With two-way steering wheel adjustment, the Leon’s driving position should cater for most drivers. The Cupra gets two fantastic bucket-style cloth seats that provide excellent lateral support. Rear-seat passengers won’t be such enthusiastic fans, though, the buckets’ plastic backs making an uncomfortable place for knees to rest.
This aside, passenger and luggage space matches the class average, although it marginally trails the Golf in most dimensions. A general gripe is the sober cabin, due in part to the high window line, but also to the choice of shades of grey for just about every surface.
Cupra come with tinted rear windows, polished black pillars, 18-inch alloys, black door mirror casings, different bodywork front and rear and a one-piece oval exhaust. But it lacks the ‘straight from the track’ look of the previous Cupra R.
The Cupra certainly has the raw ingredients, chief among them a sensational engine and impressive dry-weather grip, yet the result isn’t everything we’d hoped for. With Seat billed as the sporting brand in the VW group’s brand hierarchy, we hoped the Cupra would be a purer, more focused take on the Golf GTi.
With its extra power and more outright grip, the Cupra would be the faster car on a dry circuit, yet for real-world driving the experience is just a shade too remote, and the attention to detail disappointing.
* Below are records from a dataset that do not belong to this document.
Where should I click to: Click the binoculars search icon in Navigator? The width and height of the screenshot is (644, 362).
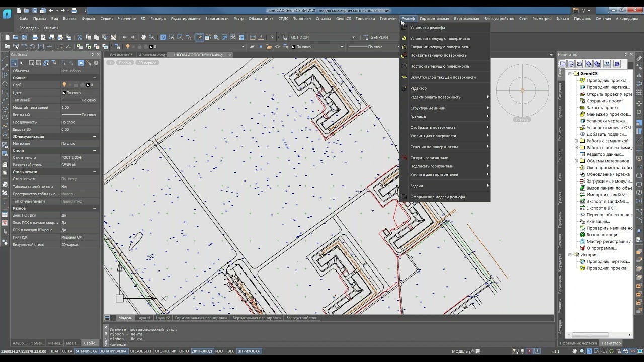coord(607,64)
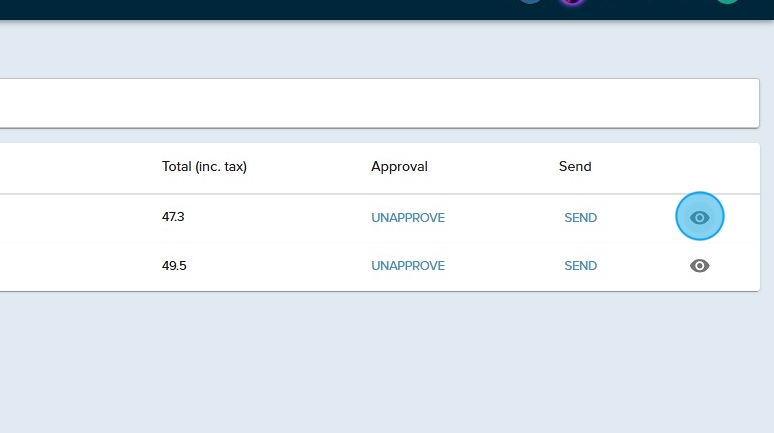Screen dimensions: 774x433
Task: Click the empty header cell above the eye icons
Action: [700, 167]
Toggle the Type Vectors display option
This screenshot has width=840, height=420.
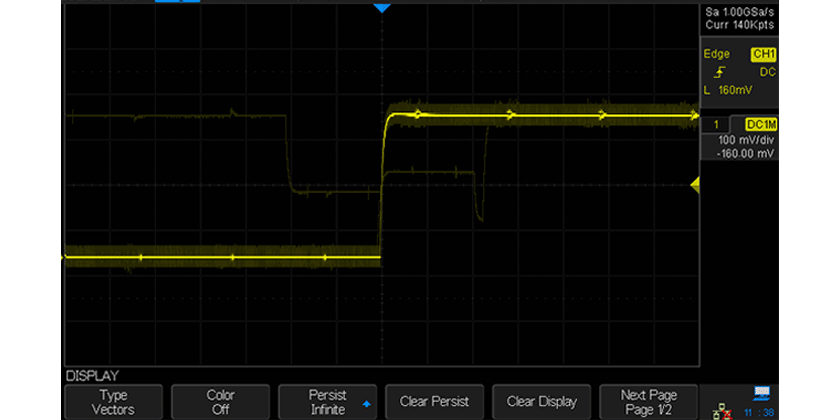[113, 401]
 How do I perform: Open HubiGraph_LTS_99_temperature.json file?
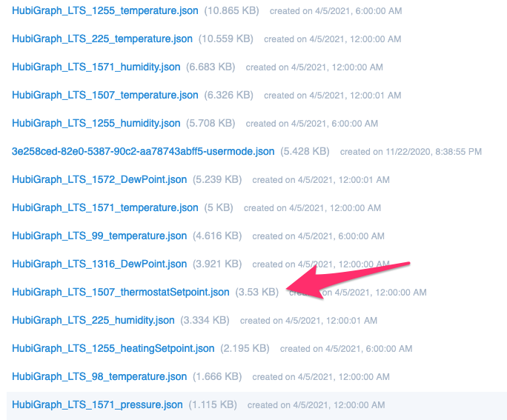point(99,236)
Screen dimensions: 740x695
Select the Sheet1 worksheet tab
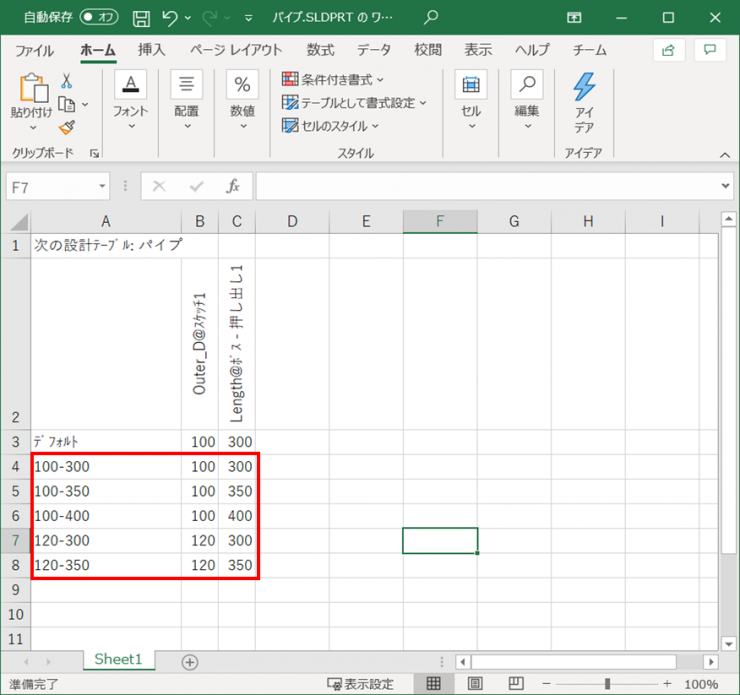(119, 660)
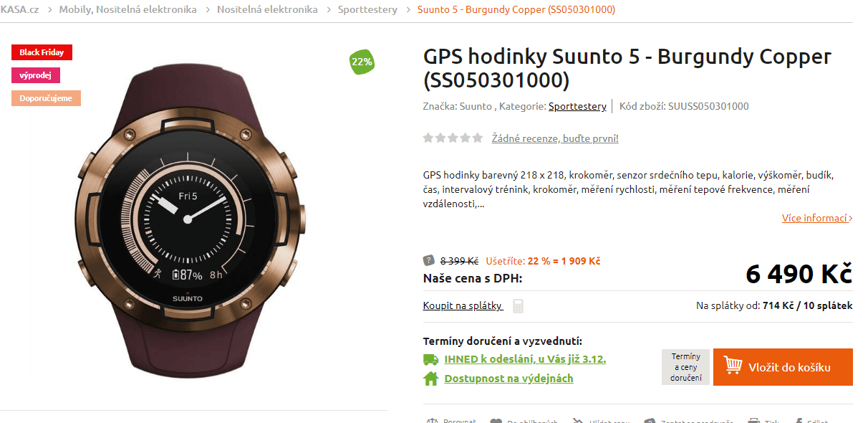
Task: Click the shopping cart icon on Vložit do košíku
Action: coord(733,366)
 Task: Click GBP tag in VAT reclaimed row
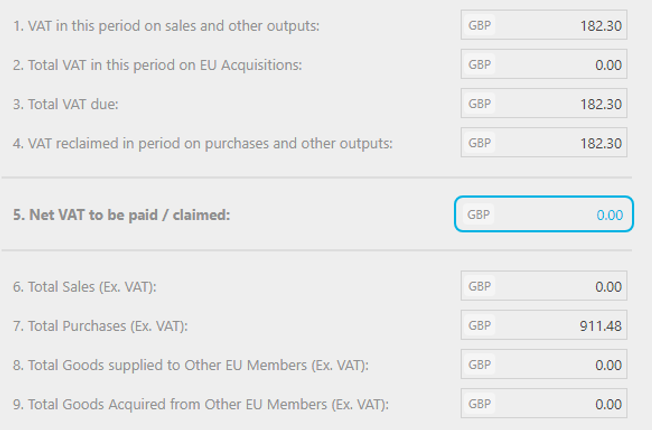(480, 142)
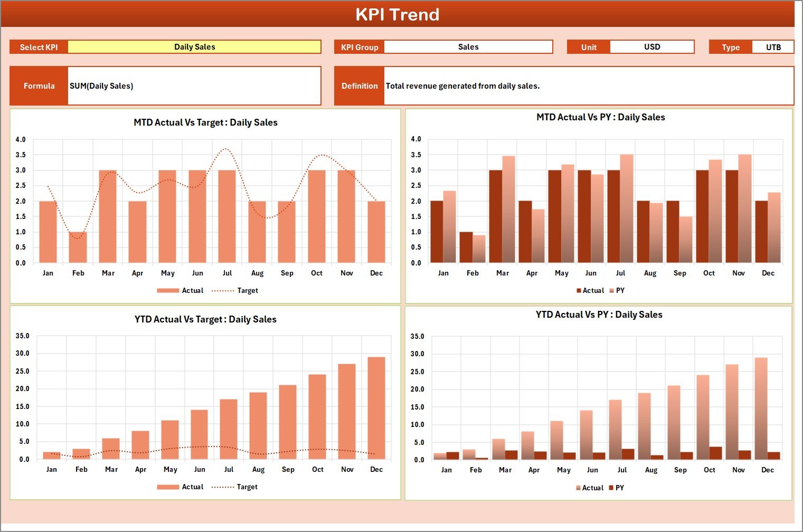Click the Unit field displaying USD
The height and width of the screenshot is (532, 803).
tap(653, 46)
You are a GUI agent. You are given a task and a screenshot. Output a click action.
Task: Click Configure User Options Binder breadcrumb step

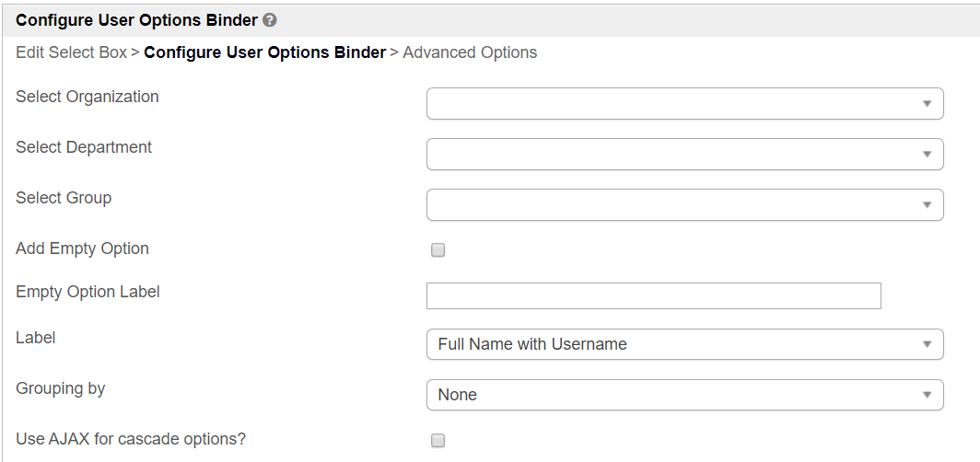point(264,52)
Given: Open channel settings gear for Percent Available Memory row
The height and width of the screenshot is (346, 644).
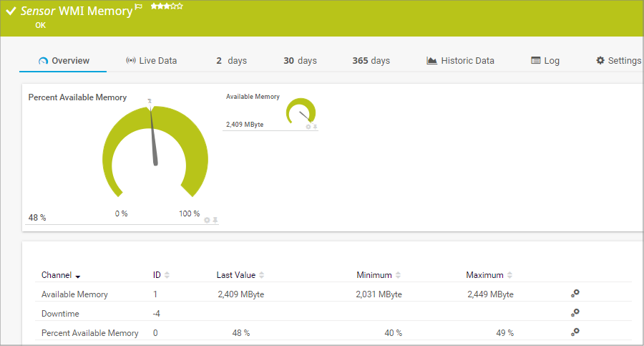Looking at the screenshot, I should click(x=575, y=332).
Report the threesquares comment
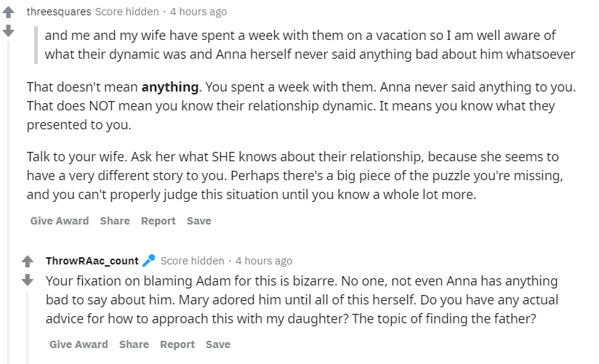Viewport: 599px width, 364px height. [158, 221]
That said, priced at £19,545 and well equipped, with bi-xenon headlights, ESP, dual-zone climate control, electric windows and iPod connectivity, the Cupra still makes a strong case, especially given its potent performance and decent economy (we averaged 26.7mpg, which is impressive for a hot hatch).
The Cupra is strong enough to fend off the Astra VXR and Mazda 3 MPS, but it won’t tempt us from the similarly priced and still more appealing Focus ST or Mégane R26.